Since artist Lauren Bon and her Metabolic Studio installed a large American flag of aquaponically grown strawberries on the quad in front of Building 209 last summer, the site has become more visible to veterans coming for daily tea service and to visitors partaking of monthly high tea events. Bon traveled to Washington in March and met with Secretary Shinseki and Rep. Filner about the Strawberry Flag and the quadrangle of empty/underutilized buildings.
The VA budget for Fiscal Year 2010 included $3.2 billion for assistance to homeless veterans and an additional $50 million specifically for the renovation of vacant buildings on VA campuses to be used as supportive housing for homeless veterans. The funds that Secretary Shinseki committed to Building 209 is from that money, said VA homeless coordinator Daniels.
Use of the Money
Mr. Daniels said that with the $20 million, the VA would undertake the rehab of Building 209 itself, with $10 million expected to go to seismic repairs and the other $10 million sufficient to cover “plumbing, elevators, interior renovation and reconfiguration – tenant improvements and infrastructure,” so that the building would be “ready to go.”
He expected that the actual operation of the ready-to-go building would then be contracted out by the VA to a “community partner” such as the Salvation Army, Volunteers of America, or New Directions – “that’s the direction we are heading.”
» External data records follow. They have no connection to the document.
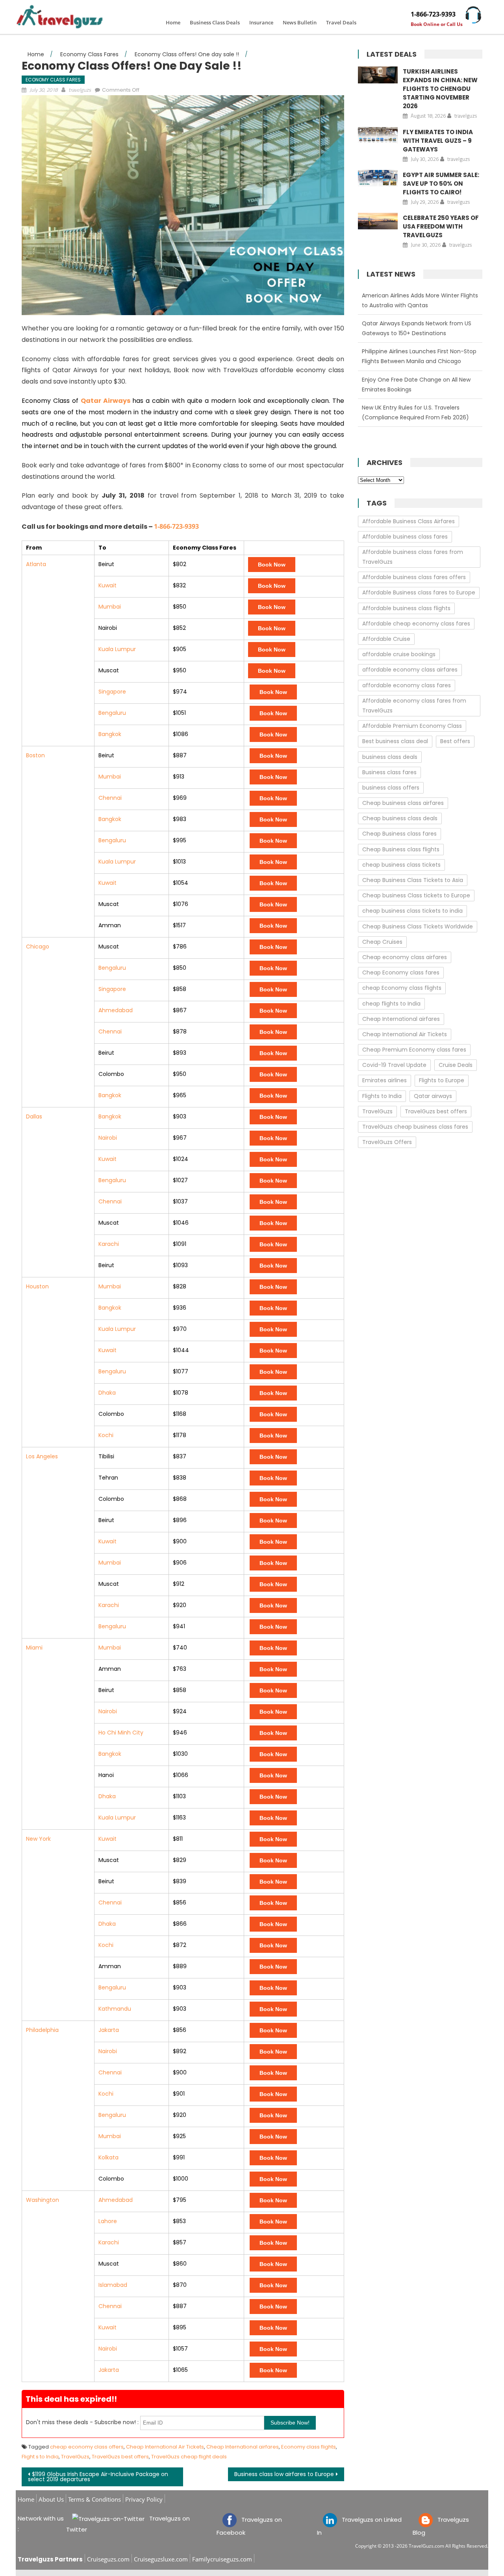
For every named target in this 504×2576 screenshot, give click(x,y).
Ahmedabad (115, 1010)
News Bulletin (300, 22)
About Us (51, 2499)
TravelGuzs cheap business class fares (415, 1127)
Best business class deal (395, 741)
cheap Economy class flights (401, 988)
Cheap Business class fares (399, 834)
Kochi (105, 1435)
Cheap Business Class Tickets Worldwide (417, 926)
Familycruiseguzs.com (222, 2559)
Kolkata (108, 2157)
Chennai (110, 798)
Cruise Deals (455, 1065)
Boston (35, 755)
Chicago (37, 946)
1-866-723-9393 (433, 14)
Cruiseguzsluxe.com (161, 2559)
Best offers (455, 741)
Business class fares (389, 772)
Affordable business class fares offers (414, 577)
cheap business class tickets (401, 865)
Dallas (34, 1116)
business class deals (389, 757)
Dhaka (107, 1393)
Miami (34, 1648)
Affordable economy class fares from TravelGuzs (414, 705)
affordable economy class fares (406, 685)
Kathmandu (114, 2009)
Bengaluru (112, 713)
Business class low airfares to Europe (284, 2474)
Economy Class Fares (53, 79)
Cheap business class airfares (403, 803)
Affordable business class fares (405, 537)
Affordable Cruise (386, 639)
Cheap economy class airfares (404, 957)
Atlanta (36, 564)
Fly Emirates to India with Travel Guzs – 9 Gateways (438, 140)
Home (173, 22)
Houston (37, 1286)
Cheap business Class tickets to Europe (416, 895)
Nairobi (107, 1138)
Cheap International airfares (242, 2447)
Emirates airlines (384, 1080)
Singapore (112, 692)
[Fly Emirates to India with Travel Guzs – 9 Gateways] (378, 135)
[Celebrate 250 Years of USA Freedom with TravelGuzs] (378, 221)
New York (38, 1839)
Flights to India (382, 1096)
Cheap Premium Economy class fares (414, 1050)
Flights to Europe (441, 1080)
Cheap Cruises (382, 942)
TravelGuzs (75, 2456)
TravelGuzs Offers (387, 1142)
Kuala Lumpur (117, 649)
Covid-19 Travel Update (394, 1065)
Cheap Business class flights (400, 849)
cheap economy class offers (87, 2447)
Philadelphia (42, 2030)
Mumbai (109, 607)
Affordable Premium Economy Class (412, 726)
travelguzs (80, 90)
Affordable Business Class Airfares (408, 521)
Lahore (107, 2221)
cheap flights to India (391, 1004)
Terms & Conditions (94, 2499)
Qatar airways (433, 1096)
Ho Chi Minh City (120, 1732)
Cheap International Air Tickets (165, 2447)
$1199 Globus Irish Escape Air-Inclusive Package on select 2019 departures (98, 2476)
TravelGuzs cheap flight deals (189, 2456)
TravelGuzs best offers (120, 2456)
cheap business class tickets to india (412, 911)
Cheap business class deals (399, 818)
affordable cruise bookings (398, 654)
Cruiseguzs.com (108, 2559)
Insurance (261, 22)
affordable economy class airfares (410, 670)
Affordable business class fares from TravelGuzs (412, 557)
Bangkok (109, 734)
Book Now (271, 564)
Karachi (108, 1244)
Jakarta (108, 2030)
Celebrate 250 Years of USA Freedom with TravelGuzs (441, 226)
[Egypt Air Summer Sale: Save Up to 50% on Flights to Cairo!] (378, 178)
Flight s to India (40, 2456)
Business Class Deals (215, 22)
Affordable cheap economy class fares (416, 623)
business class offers (390, 788)
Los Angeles (42, 1456)
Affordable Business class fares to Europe (418, 592)
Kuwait (107, 585)
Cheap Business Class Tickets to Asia (412, 880)
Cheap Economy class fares (400, 972)
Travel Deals (341, 22)
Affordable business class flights (406, 608)
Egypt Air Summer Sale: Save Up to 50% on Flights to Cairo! (441, 183)
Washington (42, 2200)
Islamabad (112, 2285)
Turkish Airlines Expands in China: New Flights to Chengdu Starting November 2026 (440, 88)
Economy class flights (308, 2447)
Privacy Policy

Chief of Mental Health Daniels said the building will be dedicated to the treatment of veterans “in recovery” from substance abuse or mental health issues, rather than provide housing for veterans who are simply homeless (for whom, he said, the VA operates or participates in other programs). Building 209 may very well be rehabbed in the format of approximately 50 single-occupancy, one-bedroom/private bath/full kitchen apartments called out in the December 2008 solicitation for offers, he said. A place a veteran might live until he dies? “Quite possibly,” he replied.
The Other Buildings
Daniels would not hazard a guess as to when any action might be taken on the other two buildings committed to housing homeless vets in 2007. The Feinstein office’s statement said, “At the [June 16] meeting, Secretary Shinseki also committed to working with Senator Feinstein and Representative Waxman in the months ahead to identify additional funds to renovate buildings 205 and 208, the other two West Los Angeles VA campus buildings designated for homeless veteran housing.”
“We finally got to first base,” Santa Monica Mayor Shriver said. “But I want to get to second, third, and home base ASAP.”
Terence Lyons is a Santa Monica Mirror Contributor and is also the Veterans Correspondent for the Strawberry Gazette, a newspaper published by the Metabolic Studio in connection with its Strawberry Flag project.